Every entry must be given again exactly as it is written.

== Supplied entries

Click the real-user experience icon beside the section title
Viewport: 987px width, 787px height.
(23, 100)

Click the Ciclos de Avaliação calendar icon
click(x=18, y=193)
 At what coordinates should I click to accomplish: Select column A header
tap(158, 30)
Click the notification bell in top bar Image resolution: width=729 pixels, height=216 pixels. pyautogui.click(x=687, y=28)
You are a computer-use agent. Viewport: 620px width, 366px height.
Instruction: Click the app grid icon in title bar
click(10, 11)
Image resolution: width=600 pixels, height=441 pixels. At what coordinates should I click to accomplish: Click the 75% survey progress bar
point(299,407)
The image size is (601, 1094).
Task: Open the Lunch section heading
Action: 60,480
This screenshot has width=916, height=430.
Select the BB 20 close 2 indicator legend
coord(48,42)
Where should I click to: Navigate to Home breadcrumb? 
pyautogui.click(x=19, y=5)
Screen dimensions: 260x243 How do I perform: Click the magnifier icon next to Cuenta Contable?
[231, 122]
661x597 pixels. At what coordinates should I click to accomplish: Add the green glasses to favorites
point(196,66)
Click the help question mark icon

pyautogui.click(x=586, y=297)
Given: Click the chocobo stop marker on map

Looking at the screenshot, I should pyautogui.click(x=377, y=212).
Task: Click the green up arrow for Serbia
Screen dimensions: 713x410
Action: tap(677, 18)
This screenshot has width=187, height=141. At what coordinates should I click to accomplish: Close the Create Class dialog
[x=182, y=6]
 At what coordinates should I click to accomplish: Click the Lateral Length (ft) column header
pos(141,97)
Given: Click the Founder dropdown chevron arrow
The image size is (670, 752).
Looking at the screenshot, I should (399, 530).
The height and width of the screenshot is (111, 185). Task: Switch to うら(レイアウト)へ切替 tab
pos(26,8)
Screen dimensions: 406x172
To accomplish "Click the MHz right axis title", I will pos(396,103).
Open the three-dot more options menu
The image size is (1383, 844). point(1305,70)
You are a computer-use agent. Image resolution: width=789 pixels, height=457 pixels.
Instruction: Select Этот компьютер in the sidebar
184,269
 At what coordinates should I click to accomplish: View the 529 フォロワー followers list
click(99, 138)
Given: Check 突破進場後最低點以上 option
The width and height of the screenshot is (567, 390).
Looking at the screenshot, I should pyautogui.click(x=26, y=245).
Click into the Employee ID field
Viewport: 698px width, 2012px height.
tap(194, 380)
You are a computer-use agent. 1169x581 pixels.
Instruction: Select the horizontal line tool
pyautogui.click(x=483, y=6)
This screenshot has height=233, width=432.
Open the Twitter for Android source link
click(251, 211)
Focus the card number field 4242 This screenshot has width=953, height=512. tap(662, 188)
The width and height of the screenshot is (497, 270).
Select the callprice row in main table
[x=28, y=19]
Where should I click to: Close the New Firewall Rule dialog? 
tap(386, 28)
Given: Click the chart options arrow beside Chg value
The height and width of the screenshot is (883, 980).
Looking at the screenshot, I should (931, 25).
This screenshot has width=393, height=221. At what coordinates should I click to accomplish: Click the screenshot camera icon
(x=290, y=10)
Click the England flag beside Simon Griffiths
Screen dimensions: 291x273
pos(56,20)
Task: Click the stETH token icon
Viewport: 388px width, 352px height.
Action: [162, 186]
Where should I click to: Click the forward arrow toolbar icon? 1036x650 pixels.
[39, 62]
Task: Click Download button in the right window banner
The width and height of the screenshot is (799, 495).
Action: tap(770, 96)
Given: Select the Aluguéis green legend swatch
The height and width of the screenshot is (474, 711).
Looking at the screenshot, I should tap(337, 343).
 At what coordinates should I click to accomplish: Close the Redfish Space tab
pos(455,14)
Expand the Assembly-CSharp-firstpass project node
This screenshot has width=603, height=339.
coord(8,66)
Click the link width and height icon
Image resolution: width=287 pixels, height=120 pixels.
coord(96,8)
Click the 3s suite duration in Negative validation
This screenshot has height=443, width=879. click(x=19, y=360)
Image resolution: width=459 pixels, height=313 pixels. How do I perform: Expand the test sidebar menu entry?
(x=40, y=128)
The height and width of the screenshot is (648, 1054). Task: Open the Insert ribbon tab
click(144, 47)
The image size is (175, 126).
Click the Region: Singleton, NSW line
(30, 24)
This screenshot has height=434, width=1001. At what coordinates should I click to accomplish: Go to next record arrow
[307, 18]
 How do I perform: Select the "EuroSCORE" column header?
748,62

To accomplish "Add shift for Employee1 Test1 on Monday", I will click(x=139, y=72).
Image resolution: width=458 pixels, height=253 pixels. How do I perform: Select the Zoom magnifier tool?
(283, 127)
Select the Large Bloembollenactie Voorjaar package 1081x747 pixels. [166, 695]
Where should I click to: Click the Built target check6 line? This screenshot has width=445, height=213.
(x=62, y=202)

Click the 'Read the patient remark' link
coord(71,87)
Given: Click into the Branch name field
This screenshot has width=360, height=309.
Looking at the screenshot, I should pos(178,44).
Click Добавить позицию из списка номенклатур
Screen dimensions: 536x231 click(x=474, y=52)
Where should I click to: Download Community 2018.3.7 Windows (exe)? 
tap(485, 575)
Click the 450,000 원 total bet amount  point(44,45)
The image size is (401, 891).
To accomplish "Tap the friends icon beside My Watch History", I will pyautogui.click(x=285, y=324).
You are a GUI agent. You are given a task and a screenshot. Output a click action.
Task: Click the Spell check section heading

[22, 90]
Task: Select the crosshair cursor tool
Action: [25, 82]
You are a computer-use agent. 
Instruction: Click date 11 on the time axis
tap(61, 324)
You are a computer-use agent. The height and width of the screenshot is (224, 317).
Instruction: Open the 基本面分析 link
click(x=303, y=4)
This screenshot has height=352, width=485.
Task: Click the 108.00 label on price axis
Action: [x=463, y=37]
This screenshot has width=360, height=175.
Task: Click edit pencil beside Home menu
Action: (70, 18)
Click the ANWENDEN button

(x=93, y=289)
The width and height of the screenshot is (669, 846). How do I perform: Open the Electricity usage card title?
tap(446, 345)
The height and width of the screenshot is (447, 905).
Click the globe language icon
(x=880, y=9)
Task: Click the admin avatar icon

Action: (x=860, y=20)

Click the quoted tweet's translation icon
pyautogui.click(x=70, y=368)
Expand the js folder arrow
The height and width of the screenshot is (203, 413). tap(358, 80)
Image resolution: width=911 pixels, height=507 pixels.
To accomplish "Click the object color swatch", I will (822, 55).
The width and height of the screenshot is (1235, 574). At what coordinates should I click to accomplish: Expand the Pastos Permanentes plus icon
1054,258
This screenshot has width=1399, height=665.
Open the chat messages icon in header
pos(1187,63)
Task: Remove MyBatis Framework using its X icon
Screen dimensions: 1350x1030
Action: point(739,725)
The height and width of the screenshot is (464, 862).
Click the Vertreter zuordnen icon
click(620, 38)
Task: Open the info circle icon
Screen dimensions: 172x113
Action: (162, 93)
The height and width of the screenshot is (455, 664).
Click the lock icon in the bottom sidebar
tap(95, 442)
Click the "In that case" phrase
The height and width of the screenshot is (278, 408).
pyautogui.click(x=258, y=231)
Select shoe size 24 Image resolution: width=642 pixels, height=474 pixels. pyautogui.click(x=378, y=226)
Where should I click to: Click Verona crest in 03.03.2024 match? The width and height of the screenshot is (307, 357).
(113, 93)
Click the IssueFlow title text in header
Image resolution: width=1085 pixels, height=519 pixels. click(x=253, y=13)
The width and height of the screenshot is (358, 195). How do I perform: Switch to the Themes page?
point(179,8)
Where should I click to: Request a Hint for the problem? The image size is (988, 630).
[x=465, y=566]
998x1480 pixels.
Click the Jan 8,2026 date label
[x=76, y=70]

====

• [Solution]
Click the real-user experience icon beside the section title
Viewport: 987px width, 787px height.
(23, 100)

Click the Ciclos de Avaliação calendar icon
click(x=18, y=193)
 At what coordinates should I click to accomplish: Select column A header
tap(158, 30)
Click the notification bell in top bar Image resolution: width=729 pixels, height=216 pixels. pyautogui.click(x=687, y=28)
You are a computer-use agent. Viewport: 620px width, 366px height.
Instruction: Click the app grid icon in title bar
click(10, 11)
Image resolution: width=600 pixels, height=441 pixels. At what coordinates should I click to accomplish: Click the 75% survey progress bar
point(299,407)
The image size is (601, 1094).
Task: Open the Lunch section heading
Action: 60,480
This screenshot has width=916, height=430.
Select the BB 20 close 2 indicator legend
coord(48,42)
Where should I click to: Navigate to Home breadcrumb? 
pyautogui.click(x=19, y=5)
Screen dimensions: 260x243 How do I perform: Click the magnifier icon next to Cuenta Contable?
[231, 122]
661x597 pixels. At what coordinates should I click to accomplish: Add the green glasses to favorites
point(196,66)
Click the help question mark icon

pyautogui.click(x=586, y=297)
Given: Click the chocobo stop marker on map

Looking at the screenshot, I should pyautogui.click(x=377, y=212).
Task: Click the green up arrow for Serbia
Screen dimensions: 713x410
Action: tap(677, 18)
This screenshot has width=187, height=141. At what coordinates should I click to accomplish: Close the Create Class dialog
[x=182, y=6]
 At what coordinates should I click to accomplish: Click the Lateral Length (ft) column header
pos(141,97)
Given: Click the Founder dropdown chevron arrow
The image size is (670, 752).
Looking at the screenshot, I should (399, 530).
The height and width of the screenshot is (111, 185). Task: Switch to うら(レイアウト)へ切替 tab
pos(26,8)
Screen dimensions: 406x172
To accomplish "Click the MHz right axis title", I will pos(396,103).
Open the three-dot more options menu
The image size is (1383, 844). point(1305,70)
You are a computer-use agent. Image resolution: width=789 pixels, height=457 pixels.
Instruction: Select Этот компьютер in the sidebar
184,269
 At what coordinates should I click to accomplish: View the 529 フォロワー followers list
click(99, 138)
Given: Check 突破進場後最低點以上 option
The width and height of the screenshot is (567, 390).
Looking at the screenshot, I should pyautogui.click(x=26, y=245).
Click into the Employee ID field
Viewport: 698px width, 2012px height.
tap(194, 380)
You are a computer-use agent. 1169x581 pixels.
Instruction: Select the horizontal line tool
pyautogui.click(x=483, y=6)
This screenshot has height=233, width=432.
Open the Twitter for Android source link
click(251, 211)
Focus the card number field 4242 This screenshot has width=953, height=512. tap(662, 188)
The width and height of the screenshot is (497, 270).
Select the callprice row in main table
[x=28, y=19]
Where should I click to: Close the New Firewall Rule dialog? 
tap(386, 28)
Given: Click the chart options arrow beside Chg value
The height and width of the screenshot is (883, 980).
Looking at the screenshot, I should (931, 25).
This screenshot has width=393, height=221. At what coordinates should I click to accomplish: Click the screenshot camera icon
(x=290, y=10)
Click the England flag beside Simon Griffiths
Screen dimensions: 291x273
pos(56,20)
Task: Click the stETH token icon
Viewport: 388px width, 352px height.
Action: [162, 186]
Where should I click to: Click the forward arrow toolbar icon? 1036x650 pixels.
[39, 62]
Task: Click Download button in the right window banner
The width and height of the screenshot is (799, 495).
Action: tap(770, 96)
Given: Select the Aluguéis green legend swatch
The height and width of the screenshot is (474, 711).
Looking at the screenshot, I should tap(337, 343).
 At what coordinates should I click to accomplish: Close the Redfish Space tab
pos(455,14)
Expand the Assembly-CSharp-firstpass project node
This screenshot has width=603, height=339.
coord(8,66)
Click the link width and height icon
Image resolution: width=287 pixels, height=120 pixels.
coord(96,8)
Click the 3s suite duration in Negative validation
This screenshot has height=443, width=879. click(x=19, y=360)
Image resolution: width=459 pixels, height=313 pixels. How do I perform: Expand the test sidebar menu entry?
(x=40, y=128)
The height and width of the screenshot is (648, 1054). Task: Open the Insert ribbon tab
click(144, 47)
The image size is (175, 126).
Click the Region: Singleton, NSW line
(30, 24)
This screenshot has height=434, width=1001. At what coordinates should I click to accomplish: Go to next record arrow
[307, 18]
 How do I perform: Select the "EuroSCORE" column header?
748,62

To accomplish "Add shift for Employee1 Test1 on Monday", I will click(x=139, y=72).
Image resolution: width=458 pixels, height=253 pixels. How do I perform: Select the Zoom magnifier tool?
(283, 127)
Select the Large Bloembollenactie Voorjaar package 1081x747 pixels. [166, 695]
Where should I click to: Click the Built target check6 line? This screenshot has width=445, height=213.
(x=62, y=202)

Click the 'Read the patient remark' link
coord(71,87)
Given: Click into the Branch name field
This screenshot has width=360, height=309.
Looking at the screenshot, I should pos(178,44).
Click Добавить позицию из списка номенклатур
Screen dimensions: 536x231 click(x=474, y=52)
Where should I click to: Download Community 2018.3.7 Windows (exe)? 
tap(485, 575)
Click the 450,000 원 total bet amount  point(44,45)
The image size is (401, 891).
To accomplish "Tap the friends icon beside My Watch History", I will pyautogui.click(x=285, y=324).
You are a GUI agent. You are given a task and a screenshot. Output a click action.
Task: Click the Spell check section heading

[22, 90]
Task: Select the crosshair cursor tool
Action: [25, 82]
You are a computer-use agent. 
Instruction: Click date 11 on the time axis
tap(61, 324)
You are a computer-use agent. The height and width of the screenshot is (224, 317).
Instruction: Open the 基本面分析 link
click(x=303, y=4)
This screenshot has height=352, width=485.
Task: Click the 108.00 label on price axis
Action: [x=463, y=37]
This screenshot has width=360, height=175.
Task: Click edit pencil beside Home menu
Action: (70, 18)
Click the ANWENDEN button

(x=93, y=289)
The width and height of the screenshot is (669, 846). How do I perform: Open the Electricity usage card title?
tap(446, 345)
The height and width of the screenshot is (447, 905).
Click the globe language icon
(x=880, y=9)
Task: Click the admin avatar icon

Action: (x=860, y=20)

Click the quoted tweet's translation icon
pyautogui.click(x=70, y=368)
Expand the js folder arrow
The height and width of the screenshot is (203, 413). tap(358, 80)
Image resolution: width=911 pixels, height=507 pixels.
To accomplish "Click the object color swatch", I will (822, 55).
The width and height of the screenshot is (1235, 574). At what coordinates should I click to accomplish: Expand the Pastos Permanentes plus icon
1054,258
This screenshot has width=1399, height=665.
Open the chat messages icon in header
pos(1187,63)
Task: Remove MyBatis Framework using its X icon
Screen dimensions: 1350x1030
Action: point(739,725)
The height and width of the screenshot is (464, 862).
Click the Vertreter zuordnen icon
click(620, 38)
Task: Open the info circle icon
Screen dimensions: 172x113
Action: (162, 93)
The height and width of the screenshot is (455, 664).
Click the lock icon in the bottom sidebar
tap(95, 442)
Click the "In that case" phrase
The height and width of the screenshot is (278, 408).
pyautogui.click(x=258, y=231)
Select shoe size 24 Image resolution: width=642 pixels, height=474 pixels. pyautogui.click(x=378, y=226)
Where should I click to: Click Verona crest in 03.03.2024 match? The width and height of the screenshot is (307, 357).
(113, 93)
Click the IssueFlow title text in header
Image resolution: width=1085 pixels, height=519 pixels. click(x=253, y=13)
The width and height of the screenshot is (358, 195). How do I perform: Switch to the Themes page?
point(179,8)
Where should I click to: Request a Hint for the problem? The image size is (988, 630).
[x=465, y=566]
998x1480 pixels.
Click the Jan 8,2026 date label
[x=76, y=70]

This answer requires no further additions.